Domain Decomposition
Lattice Problems
Partial Differential Equations (PDEs) are encountered in virtually all of sciences, engineering disciplines and even in the world of business. We now want to devise a way to implement the solution of these equations on parallel computers. This leads to domain decomposition.
The numerical solution of PDEs almost always imply a numerical lattice to describe the domain over which we seek a solution. A natural (and often the only) way in which to render parallel the task of solving PDEs is to parcel the global domain into sub-domains and to let each processor of the parallel computer handle individual sub-domain; this is domain decomposition.

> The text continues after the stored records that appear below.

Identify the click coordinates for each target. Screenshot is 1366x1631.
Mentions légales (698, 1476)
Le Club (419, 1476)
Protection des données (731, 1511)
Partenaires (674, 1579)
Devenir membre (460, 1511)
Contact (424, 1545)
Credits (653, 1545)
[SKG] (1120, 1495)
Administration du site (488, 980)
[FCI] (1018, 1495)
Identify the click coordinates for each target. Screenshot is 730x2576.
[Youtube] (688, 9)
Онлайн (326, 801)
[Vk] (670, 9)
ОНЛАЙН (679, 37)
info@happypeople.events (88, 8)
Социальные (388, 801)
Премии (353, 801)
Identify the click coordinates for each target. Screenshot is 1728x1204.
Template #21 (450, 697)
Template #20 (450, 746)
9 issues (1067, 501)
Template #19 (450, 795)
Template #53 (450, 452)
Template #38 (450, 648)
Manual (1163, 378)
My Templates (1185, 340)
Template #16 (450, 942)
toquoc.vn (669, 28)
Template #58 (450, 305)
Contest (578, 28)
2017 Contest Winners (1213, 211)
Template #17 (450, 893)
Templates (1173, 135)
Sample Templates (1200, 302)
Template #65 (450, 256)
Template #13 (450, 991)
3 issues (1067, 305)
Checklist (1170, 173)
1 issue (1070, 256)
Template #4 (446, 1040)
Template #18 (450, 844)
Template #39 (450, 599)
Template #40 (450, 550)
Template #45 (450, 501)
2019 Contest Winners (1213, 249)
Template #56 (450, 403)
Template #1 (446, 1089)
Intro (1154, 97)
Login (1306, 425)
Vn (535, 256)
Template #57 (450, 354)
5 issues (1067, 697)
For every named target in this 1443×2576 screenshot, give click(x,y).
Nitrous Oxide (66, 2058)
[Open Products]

Note that in solving the so-called trivially parallelizable problems on parallel computers, i.e., the Mandelbrot Set, the difficulty comes in ensuring load balancing; there is typically little node-to-node message passing. In domain decomposition, just the opposite occurs: minimization of communication is the major hurdle against achieving an efficient parallel code. Load balancing issues occur mostly due to complicated geometry.
We will next review (again) the classification of PDEs and mention the appropriate domain decomposition in each case. We will then describe briefly the implementation of domain decomposition on parallel computers.
Domain Decomposition
PDEs are traditionally classified into three broad categories: elliptic, parabolic and hyperbolic equations. However, from the numerics point of view, PDEs divide into static equations (elliptic) and time dependent equations (parabolic & hyperbolic).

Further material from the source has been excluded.